Task item:
What number of lines in the records below hold the word "address"? Give that number alone.

++++

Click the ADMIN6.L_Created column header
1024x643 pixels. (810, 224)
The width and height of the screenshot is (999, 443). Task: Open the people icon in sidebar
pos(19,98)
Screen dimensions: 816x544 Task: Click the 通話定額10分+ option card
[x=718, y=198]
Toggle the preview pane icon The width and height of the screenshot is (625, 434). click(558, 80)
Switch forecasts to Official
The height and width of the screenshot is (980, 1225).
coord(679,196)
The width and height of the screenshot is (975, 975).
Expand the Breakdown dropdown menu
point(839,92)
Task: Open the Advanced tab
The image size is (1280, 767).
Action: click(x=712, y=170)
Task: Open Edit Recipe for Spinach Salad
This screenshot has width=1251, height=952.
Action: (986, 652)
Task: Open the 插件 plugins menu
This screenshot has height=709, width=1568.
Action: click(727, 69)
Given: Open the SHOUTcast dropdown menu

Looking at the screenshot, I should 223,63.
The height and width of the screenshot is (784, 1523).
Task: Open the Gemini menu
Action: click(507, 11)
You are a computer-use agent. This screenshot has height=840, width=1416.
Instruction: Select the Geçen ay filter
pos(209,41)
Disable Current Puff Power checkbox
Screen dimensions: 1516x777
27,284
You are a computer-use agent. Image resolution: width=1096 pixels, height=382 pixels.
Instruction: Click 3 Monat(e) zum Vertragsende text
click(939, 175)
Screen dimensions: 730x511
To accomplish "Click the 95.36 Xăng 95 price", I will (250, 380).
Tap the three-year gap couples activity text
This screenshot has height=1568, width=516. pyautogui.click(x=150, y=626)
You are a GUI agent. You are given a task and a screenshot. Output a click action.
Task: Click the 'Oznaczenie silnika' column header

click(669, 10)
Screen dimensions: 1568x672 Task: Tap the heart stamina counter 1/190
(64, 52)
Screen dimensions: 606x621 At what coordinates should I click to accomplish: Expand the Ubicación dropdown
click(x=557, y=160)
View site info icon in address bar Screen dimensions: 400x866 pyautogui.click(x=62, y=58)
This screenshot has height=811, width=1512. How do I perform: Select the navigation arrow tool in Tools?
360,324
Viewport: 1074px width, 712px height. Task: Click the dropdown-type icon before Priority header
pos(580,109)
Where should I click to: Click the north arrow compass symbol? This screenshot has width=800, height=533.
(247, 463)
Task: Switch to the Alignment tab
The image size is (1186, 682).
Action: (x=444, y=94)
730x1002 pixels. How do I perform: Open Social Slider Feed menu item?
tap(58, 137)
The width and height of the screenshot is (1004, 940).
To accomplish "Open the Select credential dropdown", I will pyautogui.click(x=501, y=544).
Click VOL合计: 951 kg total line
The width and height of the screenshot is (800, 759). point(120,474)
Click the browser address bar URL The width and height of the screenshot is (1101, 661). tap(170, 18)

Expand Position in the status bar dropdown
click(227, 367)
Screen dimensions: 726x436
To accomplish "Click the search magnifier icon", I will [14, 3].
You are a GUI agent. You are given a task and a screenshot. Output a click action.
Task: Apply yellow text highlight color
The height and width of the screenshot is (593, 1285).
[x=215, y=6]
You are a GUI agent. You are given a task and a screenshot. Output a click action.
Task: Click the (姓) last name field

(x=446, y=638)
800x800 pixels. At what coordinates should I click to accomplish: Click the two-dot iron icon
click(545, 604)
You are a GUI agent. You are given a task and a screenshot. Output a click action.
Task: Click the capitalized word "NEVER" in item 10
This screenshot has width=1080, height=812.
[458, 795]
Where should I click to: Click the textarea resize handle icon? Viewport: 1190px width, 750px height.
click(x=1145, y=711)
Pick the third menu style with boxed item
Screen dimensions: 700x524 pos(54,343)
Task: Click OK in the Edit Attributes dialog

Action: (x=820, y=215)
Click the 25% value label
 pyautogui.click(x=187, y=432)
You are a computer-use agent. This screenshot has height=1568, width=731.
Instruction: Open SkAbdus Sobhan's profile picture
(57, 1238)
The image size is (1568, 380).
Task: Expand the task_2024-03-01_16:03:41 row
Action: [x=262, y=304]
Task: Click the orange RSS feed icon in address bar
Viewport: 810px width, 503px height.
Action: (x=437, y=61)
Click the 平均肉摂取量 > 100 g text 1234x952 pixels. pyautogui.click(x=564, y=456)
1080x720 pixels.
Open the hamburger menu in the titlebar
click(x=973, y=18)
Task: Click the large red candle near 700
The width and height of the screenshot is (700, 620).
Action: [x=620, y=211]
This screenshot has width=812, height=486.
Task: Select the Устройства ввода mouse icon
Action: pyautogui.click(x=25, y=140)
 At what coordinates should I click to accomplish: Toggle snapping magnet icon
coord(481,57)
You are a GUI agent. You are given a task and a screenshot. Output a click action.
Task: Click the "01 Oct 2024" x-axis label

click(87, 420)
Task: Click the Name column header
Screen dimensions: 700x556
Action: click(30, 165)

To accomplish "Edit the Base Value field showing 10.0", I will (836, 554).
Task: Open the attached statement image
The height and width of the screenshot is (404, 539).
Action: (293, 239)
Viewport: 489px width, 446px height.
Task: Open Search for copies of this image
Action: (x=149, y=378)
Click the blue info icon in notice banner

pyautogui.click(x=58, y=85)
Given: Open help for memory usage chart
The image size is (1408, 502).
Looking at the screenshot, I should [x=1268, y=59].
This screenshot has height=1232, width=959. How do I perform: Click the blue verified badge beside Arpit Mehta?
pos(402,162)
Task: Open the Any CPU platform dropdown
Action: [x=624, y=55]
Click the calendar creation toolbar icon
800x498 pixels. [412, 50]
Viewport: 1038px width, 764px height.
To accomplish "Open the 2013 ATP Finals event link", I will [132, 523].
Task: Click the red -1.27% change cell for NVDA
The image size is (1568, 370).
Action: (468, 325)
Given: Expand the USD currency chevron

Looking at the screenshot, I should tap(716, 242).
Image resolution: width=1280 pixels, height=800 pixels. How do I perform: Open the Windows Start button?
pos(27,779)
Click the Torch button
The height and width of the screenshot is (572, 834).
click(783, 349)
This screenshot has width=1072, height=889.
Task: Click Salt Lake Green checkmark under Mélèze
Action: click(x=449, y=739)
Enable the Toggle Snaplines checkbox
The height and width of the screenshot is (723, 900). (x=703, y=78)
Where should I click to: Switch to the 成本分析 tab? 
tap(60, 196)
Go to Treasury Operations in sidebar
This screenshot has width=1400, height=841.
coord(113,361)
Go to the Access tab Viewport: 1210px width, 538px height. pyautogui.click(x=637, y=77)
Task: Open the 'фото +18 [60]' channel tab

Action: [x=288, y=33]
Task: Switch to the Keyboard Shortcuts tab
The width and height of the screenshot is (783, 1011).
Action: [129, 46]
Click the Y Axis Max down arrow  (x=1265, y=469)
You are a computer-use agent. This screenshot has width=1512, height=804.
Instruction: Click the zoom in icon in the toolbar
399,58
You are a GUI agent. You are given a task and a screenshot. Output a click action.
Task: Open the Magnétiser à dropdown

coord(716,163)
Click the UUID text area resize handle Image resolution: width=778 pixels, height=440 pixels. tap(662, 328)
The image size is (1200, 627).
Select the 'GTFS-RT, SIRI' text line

++++

Answer space:
3